Figure 3.

Contig assembly. (A) How merging reads across the boundary of a repeat may result in a misassembly. Regions A, B, C, and D are unique regions, and region R is a repeat occurring twice in the genome. Reads x and y overlap in region R. Thus, regions A and D are wrongly joined after merging reads x and y. (B) A potential repeat boundary. Read r overlaps both reads x and y, but reads x and y do not overlap each other; they disagree in their rightmost ends. Here, a repeat R starting inside reads x and y and including the full read r is shown. In practice, sequencing errors rather than repeats often cause such patterns of overlap. (C) Contigs are created by merging reads up to the potential boundaries of repeats. A potential repeat boundary is any place where a read may be extended with two nonoverlapping reads. Two regions of the genome covered with reads are shown here.
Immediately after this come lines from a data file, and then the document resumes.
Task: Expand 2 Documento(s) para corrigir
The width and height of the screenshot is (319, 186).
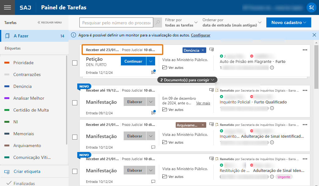Action: tap(187, 80)
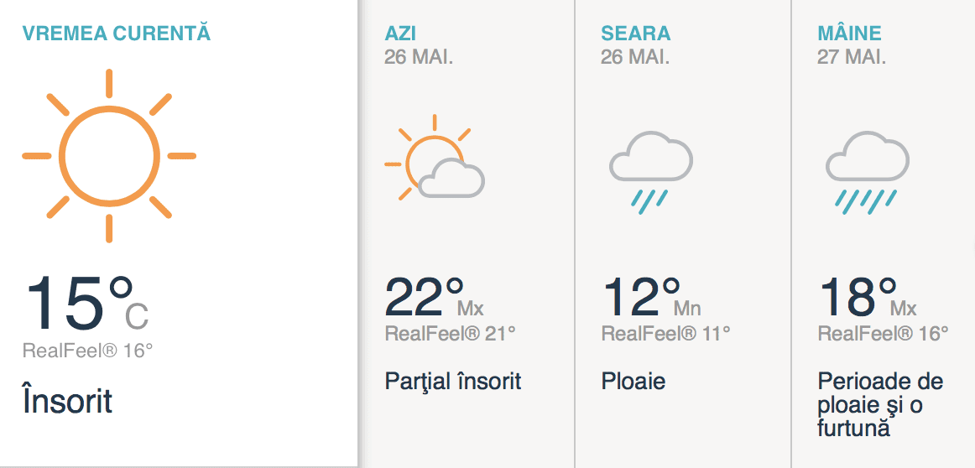Click the RealFeel 21° text for today
This screenshot has height=468, width=975.
tap(450, 334)
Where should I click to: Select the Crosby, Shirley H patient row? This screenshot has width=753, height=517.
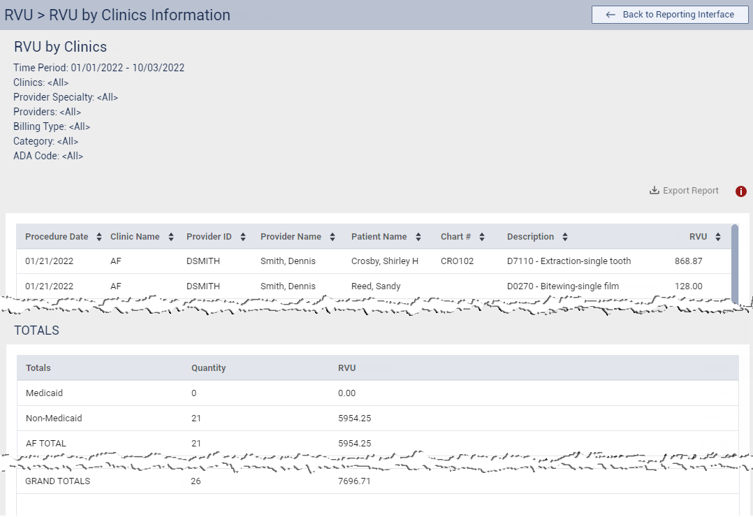pos(384,261)
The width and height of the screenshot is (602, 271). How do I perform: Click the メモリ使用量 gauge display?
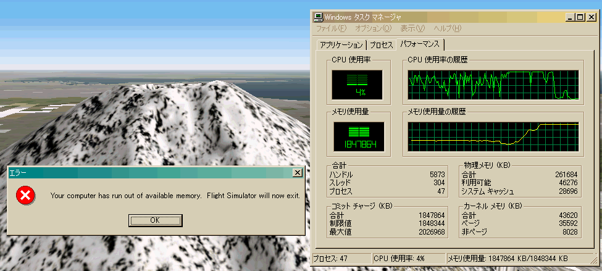(357, 137)
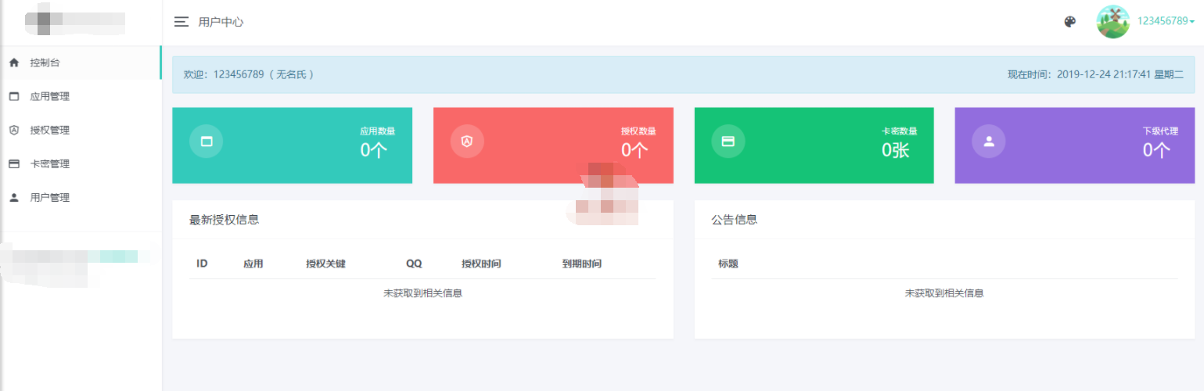
Task: Open the theme palette icon in header
Action: tap(1070, 22)
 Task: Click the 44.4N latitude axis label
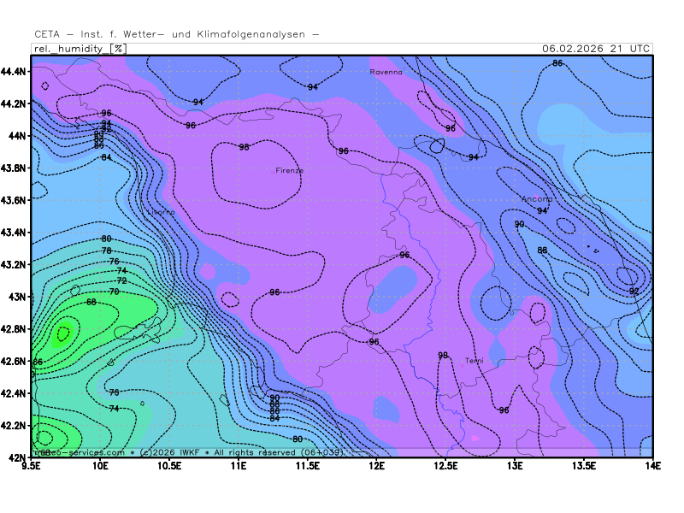(x=16, y=71)
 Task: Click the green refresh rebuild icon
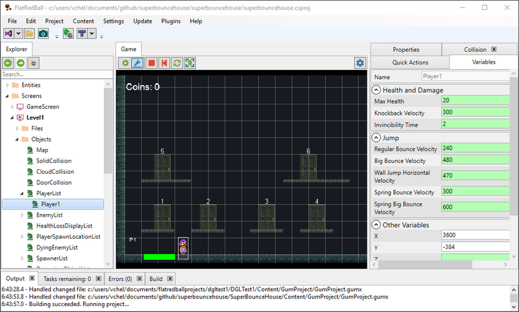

One region (A-R-D) is covered with solid line reads and the second region (C-R-B) with dotted line reads. The two regions meet in the repeat R creating five contigs: these are the unique contigs corresponding to unique sequences A, B, C, and D, and the repeat contig corresponding to the repeat R, where reads from both copies of R are overcollapsed into one contig. According to the algorithm used to construct contigs, the contig corresponding to R would have exactly the reads that are fully included in the boundaries of R. All the other reads would be assigned to contigs A, B, C, and D. (D) Sequencing errors. Read r dominates read y because the neighbors of y are all neighbors of r. This is caused by a sequencing error on y, which is marked in the figure. Note that if y represented correct sequence, it would likely be extended to the right by some read that did not overlap r, and thus r would not dominate y.